● WORK TO DO:
- 1) Print the open letter on electric vehicle emissions from "Posted by: jmtoriel" up to and including "of a BMW i3.".
- 2) List every organization named in the open letter on electric vehicle emissions, excluding vehicle brands.
- 3) Pick up the open letter on electric vehicle emissions at its final sentence and continue the text from there.

● TEXT SHOWN:
>> BEGIN

Posted by: jmtoriel | April 9, 2015

Open Letter to Professor Kennedy on Energy Analysis for EVs in Canada

“You’re better off filling up at the pump,” Kennedy replied. “Or if you really want to go for something greener, you should be buying a conventional hybrid car.” — Professor Kennedy on March 24, 2015 The Current Interview
Hello Professor Kennedy,
 
Thank you for providing an informative report and participating in the recent interview with CBC Radio’s The Current.
 
As president of a company that consults and provides installation services for plug-in customers, and co-director of the Vancouver Electric Vehicle Association (VEVA), I have done extensive research on the benefits and advantages of plug-in vehicles. I am also a proud owner of a BMW i3.
I wanted to clarify a few items from your report.
 

In your report, you concluded that EVs will not significantly reduce emissions in provinces that produce more than 600 tons of greenhouse gases(GHGs) per gigawatt-hour of electricity. According to similar calculations and analysis in the US, the Union of Concerned Scientists report, “State of Charge” (2012), calculated the efficiency of the vehicles themselves as a key distinction in that they only require about about 25% of the energy to go an equal distance than a conventional internal combustion engineand use regenerative breaking to make up much of the used up energy for greater efficiency.

>> END

● RECORDED INFORMATION:
>> BEGIN

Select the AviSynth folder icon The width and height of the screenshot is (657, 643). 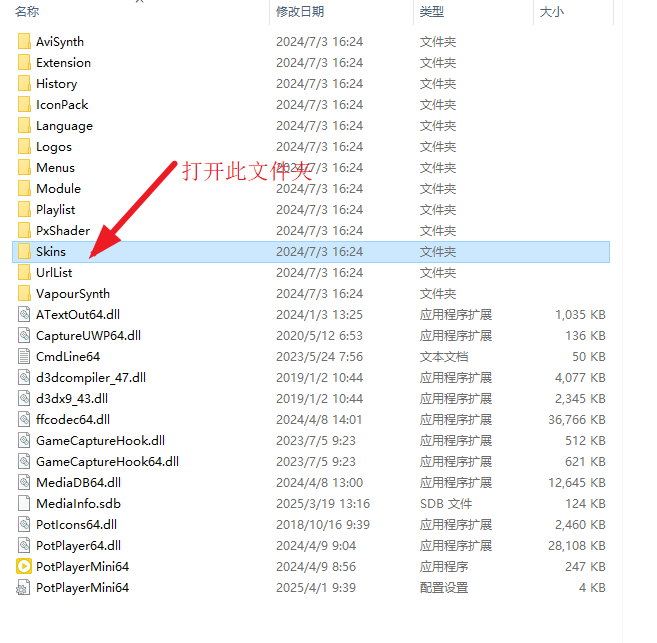pyautogui.click(x=24, y=42)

>> END

● RESULTS FOR THE EXERCISE:
- 1)
Posted by: jmtoriel | April 9, 2015

Open Letter to Professor Kennedy on Energy Analysis for EVs in Canada

“You’re better off filling up at the pump,” Kennedy replied. “Or if you really want to go for something greener, you should be buying a conventional hybrid car.” — Professor Kennedy on March 24, 2015 The Current Interview
Hello Professor Kennedy,
 
Thank you for providing an informative report and participating in the recent interview with CBC Radio’s The Current.
 
As president of a company that consults and provides installation services for plug-in customers, and co-director of the Vancouver Electric Vehicle Association (VEVA), I have done extensive research on the benefits and advantages of plug-in vehicles. I am also a proud owner of a BMW i3.

- 2)
CBC Radio
Vancouver Electric Vehicle Association (VEVA)
Union of Concerned Scientists

- 3)
1) Given recent calculations in the State of Charge report and the overall improvements on plug-in vehicles from the original report, there was little to no negative impact by plug-in vehicles in a more carbon intensive grid scenario using similar averages from the US. I do not know how your conclusion is seemingly different and I require clarification so I can base my own analysis comparatively in a Canadian context.

2) Does the report account for the emissions in extraction, production, transportation and refining of the heavy oil and/or refined crude to the gas pumps and the waste losses in efficiency due mostly to heat in the pistons propelling the conventional vehicles? This seems only fair when such strong emphasis is placed on analysis for plug-in vehicles accounting for the energy needed to produce batteries.

3) Lastly, does it account for the other emissions in our urban and suburban areas, such as particulates, that negatively impact respiratory illnesses and deaths relating to smog and poor air quality? The costs associated with health care costs from tailpipe emissions is equally if not more important when making the comparison.

I ask these because it appears that the resulting conversations and blogs from your report and the Current interview with Anna-Maria Tremonti, have led to an unfair comparison of vehicles on par as if they required the same amount of energy to achieve the same distances and do not put equal context on tailpipe emissions. I’m hoping you can correct me if I’m incorrect that this was not calculated accordingly to come to your conclusion.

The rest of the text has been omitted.